Task description: Output the records, every one, exactly as given.
····················
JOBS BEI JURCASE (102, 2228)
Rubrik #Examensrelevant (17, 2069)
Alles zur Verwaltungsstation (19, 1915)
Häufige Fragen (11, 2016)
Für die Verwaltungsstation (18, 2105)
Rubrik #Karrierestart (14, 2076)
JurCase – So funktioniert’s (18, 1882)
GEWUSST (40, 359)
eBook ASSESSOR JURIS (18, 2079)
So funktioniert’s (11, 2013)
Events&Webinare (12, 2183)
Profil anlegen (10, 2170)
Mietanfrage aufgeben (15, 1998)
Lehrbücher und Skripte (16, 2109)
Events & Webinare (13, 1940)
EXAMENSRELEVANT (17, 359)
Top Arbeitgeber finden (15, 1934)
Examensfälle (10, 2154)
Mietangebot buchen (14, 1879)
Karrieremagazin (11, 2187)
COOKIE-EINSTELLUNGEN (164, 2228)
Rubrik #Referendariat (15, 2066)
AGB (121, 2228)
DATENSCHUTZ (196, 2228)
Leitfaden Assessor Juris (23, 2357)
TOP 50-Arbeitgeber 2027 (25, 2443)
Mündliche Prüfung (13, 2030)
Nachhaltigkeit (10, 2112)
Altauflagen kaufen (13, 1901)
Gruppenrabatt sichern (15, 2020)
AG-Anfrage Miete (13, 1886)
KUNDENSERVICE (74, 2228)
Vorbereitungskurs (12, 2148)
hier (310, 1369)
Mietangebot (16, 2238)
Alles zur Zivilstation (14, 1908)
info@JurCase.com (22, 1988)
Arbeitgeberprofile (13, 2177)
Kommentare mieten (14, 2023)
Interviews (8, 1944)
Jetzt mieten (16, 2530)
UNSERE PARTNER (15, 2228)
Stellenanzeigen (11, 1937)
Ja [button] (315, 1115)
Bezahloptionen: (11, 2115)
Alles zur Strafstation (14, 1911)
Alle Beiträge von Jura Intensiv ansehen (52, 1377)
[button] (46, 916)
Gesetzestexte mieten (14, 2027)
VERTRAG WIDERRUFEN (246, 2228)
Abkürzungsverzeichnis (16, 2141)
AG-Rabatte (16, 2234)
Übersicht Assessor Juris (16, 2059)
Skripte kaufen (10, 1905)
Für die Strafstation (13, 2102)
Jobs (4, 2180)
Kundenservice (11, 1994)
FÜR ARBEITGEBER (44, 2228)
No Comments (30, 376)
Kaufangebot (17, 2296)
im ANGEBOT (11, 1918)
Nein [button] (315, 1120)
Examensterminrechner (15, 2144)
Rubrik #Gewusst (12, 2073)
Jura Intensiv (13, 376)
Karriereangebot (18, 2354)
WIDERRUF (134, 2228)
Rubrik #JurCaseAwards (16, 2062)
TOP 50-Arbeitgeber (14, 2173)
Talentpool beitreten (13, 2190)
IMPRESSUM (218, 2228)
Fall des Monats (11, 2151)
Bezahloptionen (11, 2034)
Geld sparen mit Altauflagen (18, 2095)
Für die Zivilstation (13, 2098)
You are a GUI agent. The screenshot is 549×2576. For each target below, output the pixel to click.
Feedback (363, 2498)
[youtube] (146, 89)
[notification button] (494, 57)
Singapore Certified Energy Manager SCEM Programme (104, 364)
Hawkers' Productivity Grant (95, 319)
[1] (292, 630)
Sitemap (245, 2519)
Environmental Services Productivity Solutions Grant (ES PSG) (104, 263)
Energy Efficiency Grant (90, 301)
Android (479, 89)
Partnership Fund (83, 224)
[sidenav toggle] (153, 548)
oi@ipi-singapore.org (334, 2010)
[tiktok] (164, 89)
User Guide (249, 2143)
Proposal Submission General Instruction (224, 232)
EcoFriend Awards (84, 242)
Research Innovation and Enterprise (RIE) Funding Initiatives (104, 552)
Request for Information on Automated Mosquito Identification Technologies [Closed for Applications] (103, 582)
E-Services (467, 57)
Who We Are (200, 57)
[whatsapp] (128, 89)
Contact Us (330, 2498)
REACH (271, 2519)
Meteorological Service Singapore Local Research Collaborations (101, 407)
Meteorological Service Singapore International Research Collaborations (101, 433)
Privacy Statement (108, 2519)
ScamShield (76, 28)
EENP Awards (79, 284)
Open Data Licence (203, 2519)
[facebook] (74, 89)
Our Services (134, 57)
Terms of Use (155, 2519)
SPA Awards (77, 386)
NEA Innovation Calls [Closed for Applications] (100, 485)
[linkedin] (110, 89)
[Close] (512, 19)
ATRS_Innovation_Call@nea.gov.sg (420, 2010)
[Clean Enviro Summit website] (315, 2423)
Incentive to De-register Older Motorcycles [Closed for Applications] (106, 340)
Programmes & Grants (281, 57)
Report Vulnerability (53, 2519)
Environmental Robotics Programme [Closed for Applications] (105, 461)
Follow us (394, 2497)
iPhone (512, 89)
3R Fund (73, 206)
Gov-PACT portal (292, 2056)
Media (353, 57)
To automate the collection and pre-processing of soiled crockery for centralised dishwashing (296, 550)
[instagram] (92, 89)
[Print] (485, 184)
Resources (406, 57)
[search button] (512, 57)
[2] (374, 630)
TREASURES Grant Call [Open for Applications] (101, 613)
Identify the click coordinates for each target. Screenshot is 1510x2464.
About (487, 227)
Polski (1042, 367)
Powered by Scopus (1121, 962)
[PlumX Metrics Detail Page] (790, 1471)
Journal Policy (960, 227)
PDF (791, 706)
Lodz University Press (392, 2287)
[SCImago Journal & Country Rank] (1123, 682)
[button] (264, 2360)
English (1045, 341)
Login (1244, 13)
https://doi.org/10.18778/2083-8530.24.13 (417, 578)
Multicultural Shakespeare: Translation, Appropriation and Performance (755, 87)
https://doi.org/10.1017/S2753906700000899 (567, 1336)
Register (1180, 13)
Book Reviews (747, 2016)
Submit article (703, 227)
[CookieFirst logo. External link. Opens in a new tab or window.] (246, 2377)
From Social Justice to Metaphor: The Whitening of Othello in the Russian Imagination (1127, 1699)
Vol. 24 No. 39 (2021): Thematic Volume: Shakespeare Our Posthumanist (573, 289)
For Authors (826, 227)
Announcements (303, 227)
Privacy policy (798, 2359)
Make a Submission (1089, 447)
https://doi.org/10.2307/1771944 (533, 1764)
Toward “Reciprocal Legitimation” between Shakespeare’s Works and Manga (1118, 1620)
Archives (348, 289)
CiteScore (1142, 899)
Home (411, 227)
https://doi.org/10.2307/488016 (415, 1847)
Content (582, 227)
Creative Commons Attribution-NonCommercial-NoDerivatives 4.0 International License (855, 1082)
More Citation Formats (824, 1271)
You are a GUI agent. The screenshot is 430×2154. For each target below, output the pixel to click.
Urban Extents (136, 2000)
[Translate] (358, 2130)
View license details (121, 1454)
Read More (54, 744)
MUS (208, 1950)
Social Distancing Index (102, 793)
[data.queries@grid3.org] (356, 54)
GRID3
····················
Answer for the task:
JOBS BEI JURCASE (102, 2228)
Rubrik #Examensrelevant (17, 2069)
Alles zur Verwaltungsstation (19, 1915)
Häufige Fragen (11, 2016)
Für die Verwaltungsstation (18, 2105)
Rubrik #Karrierestart (14, 2076)
JurCase – So funktioniert’s (18, 1882)
GEWUSST (40, 359)
eBook ASSESSOR JURIS (18, 2079)
So funktioniert’s (11, 2013)
Events&Webinare (12, 2183)
Profil anlegen (10, 2170)
Mietanfrage aufgeben (15, 1998)
Lehrbücher und Skripte (16, 2109)
Events & Webinare (13, 1940)
EXAMENSRELEVANT (17, 359)
Top Arbeitgeber finden (15, 1934)
Examensfälle (10, 2154)
Mietangebot buchen (14, 1879)
Karrieremagazin (11, 2187)
COOKIE-EINSTELLUNGEN (164, 2228)
Rubrik #Referendariat (15, 2066)
AGB (121, 2228)
DATENSCHUTZ (196, 2228)
Leitfaden Assessor Juris (23, 2357)
TOP 50-Arbeitgeber 2027 (25, 2443)
Mündliche Prüfung (13, 2030)
Nachhaltigkeit (10, 2112)
Altauflagen kaufen (13, 1901)
Gruppenrabatt sichern (15, 2020)
AG-Anfrage Miete (13, 1886)
KUNDENSERVICE (74, 2228)
Vorbereitungskurs (12, 2148)
hier (310, 1369)
Mietangebot (16, 2238)
Alles zur Zivilstation (14, 1908)
info@JurCase.com (22, 1988)
Arbeitgeberprofile (13, 2177)
Kommentare mieten (14, 2023)
Interviews (8, 1944)
Jetzt mieten (16, 2530)
UNSERE PARTNER (15, 2228)
Stellenanzeigen (11, 1937)
Ja [button] (315, 1115)
Bezahloptionen: (11, 2115)
Alles zur Strafstation (14, 1911)
Alle Beiträge von Jura Intensiv ansehen (52, 1377)
[button] (46, 916)
Gesetzestexte mieten (14, 2027)
VERTRAG WIDERRUFEN (246, 2228)
Abkürzungsverzeichnis (16, 2141)
AG-Rabatte (16, 2234)
Übersicht Assessor Juris (16, 2059)
Skripte kaufen (10, 1905)
Für die Strafstation (13, 2102)
Jobs (4, 2180)
Kundenservice (11, 1994)
FÜR ARBEITGEBER (44, 2228)
No Comments (30, 376)
Kaufangebot (17, 2296)
im ANGEBOT (11, 1918)
Nein [button] (315, 1120)
Examensterminrechner (15, 2144)
Rubrik #Gewusst (12, 2073)
Jura Intensiv (13, 376)
Karriereangebot (18, 2354)
WIDERRUF (134, 2228)
Rubrik #JurCaseAwards (16, 2062)
TOP 50-Arbeitgeber (14, 2173)
Talentpool beitreten (13, 2190)
IMPRESSUM (218, 2228)
Fall des Monats (11, 2151)
Bezahloptionen (11, 2034)
Geld sparen mit Altauflagen (18, 2095)
Für die Zivilstation (13, 2098)
You are a GUI agent. The screenshot is 549×2576. For each target below, output the pixel to click.
Feedback (363, 2498)
[youtube] (146, 89)
[notification button] (494, 57)
Singapore Certified Energy Manager SCEM Programme (104, 364)
Hawkers' Productivity Grant (95, 319)
[1] (292, 630)
Sitemap (245, 2519)
Environmental Services Productivity Solutions Grant (ES PSG) (104, 263)
Energy Efficiency Grant (90, 301)
Android (479, 89)
Partnership Fund (83, 224)
[sidenav toggle] (153, 548)
oi@ipi-singapore.org (334, 2010)
[tiktok] (164, 89)
User Guide (249, 2143)
Proposal Submission General Instruction (224, 232)
EcoFriend Awards (84, 242)
Research Innovation and Enterprise (RIE) Funding Initiatives (104, 552)
Request for Information on Automated Mosquito Identification Technologies [Closed for Applications] (103, 582)
E-Services (467, 57)
Who We Are (200, 57)
[whatsapp] (128, 89)
Contact Us (330, 2498)
REACH (271, 2519)
Meteorological Service Singapore Local Research Collaborations (101, 407)
Meteorological Service Singapore International Research Collaborations (101, 433)
Privacy Statement (108, 2519)
ScamShield (76, 28)
EENP Awards (79, 284)
Open Data Licence (203, 2519)
[facebook] (74, 89)
Our Services (134, 57)
Terms of Use (155, 2519)
SPA Awards (77, 386)
NEA Innovation Calls [Closed for Applications] (100, 485)
[linkedin] (110, 89)
[Close] (512, 19)
ATRS_Innovation_Call@nea.gov.sg (420, 2010)
[Clean Enviro Summit website] (315, 2423)
Incentive to De-register Older Motorcycles [Closed for Applications] (106, 340)
Programmes & Grants (281, 57)
Report Vulnerability (53, 2519)
Environmental Robotics Programme [Closed for Applications] (105, 461)
Follow us (394, 2497)
iPhone (512, 89)
3R Fund (73, 206)
Gov-PACT portal (292, 2056)
Media (353, 57)
To automate the collection and pre-processing of soiled crockery for centralised dishwashing (296, 550)
[instagram] (92, 89)
[Print] (485, 184)
Resources (406, 57)
[search button] (512, 57)
[2] (374, 630)
TREASURES Grant Call [Open for Applications] (101, 613)
Identify the click coordinates for each target. Screenshot is 1510x2464.
About (487, 227)
Polski (1042, 367)
Powered by Scopus (1121, 962)
[PlumX Metrics Detail Page] (790, 1471)
Journal Policy (960, 227)
PDF (791, 706)
Lodz University Press (392, 2287)
[SCImago Journal & Country Rank] (1123, 682)
[button] (264, 2360)
English (1045, 341)
Login (1244, 13)
https://doi.org/10.18778/2083-8530.24.13 (417, 578)
Multicultural Shakespeare: Translation, Appropriation and Performance (755, 87)
https://doi.org/10.1017/S2753906700000899 (567, 1336)
Register (1180, 13)
Book Reviews (747, 2016)
Submit article (703, 227)
[CookieFirst logo. External link. Opens in a new tab or window.] (246, 2377)
From Social Justice to Metaphor: The Whitening of Othello in the Russian Imagination (1127, 1699)
Vol. 24 No. 39 (2021): Thematic Volume: Shakespeare Our Posthumanist (573, 289)
For Authors (826, 227)
Announcements (303, 227)
Privacy policy (798, 2359)
Make a Submission (1089, 447)
https://doi.org/10.2307/1771944 (533, 1764)
Toward “Reciprocal Legitimation” between Shakespeare’s Works and Manga (1118, 1620)
Archives (348, 289)
CiteScore (1142, 899)
Home (411, 227)
https://doi.org/10.2307/488016 (415, 1847)
Content (582, 227)
Creative Commons Attribution-NonCommercial-NoDerivatives 4.0 International License (855, 1082)
More Citation Formats (824, 1271)
You are a GUI agent. The screenshot is 430×2154. For each target below, output the pixel to click.
Urban Extents (136, 2000)
[Translate] (358, 2130)
View license details (121, 1454)
Read More (54, 744)
MUS (208, 1950)
Social Distancing Index (102, 793)
[data.queries@grid3.org] (356, 54)
GRID3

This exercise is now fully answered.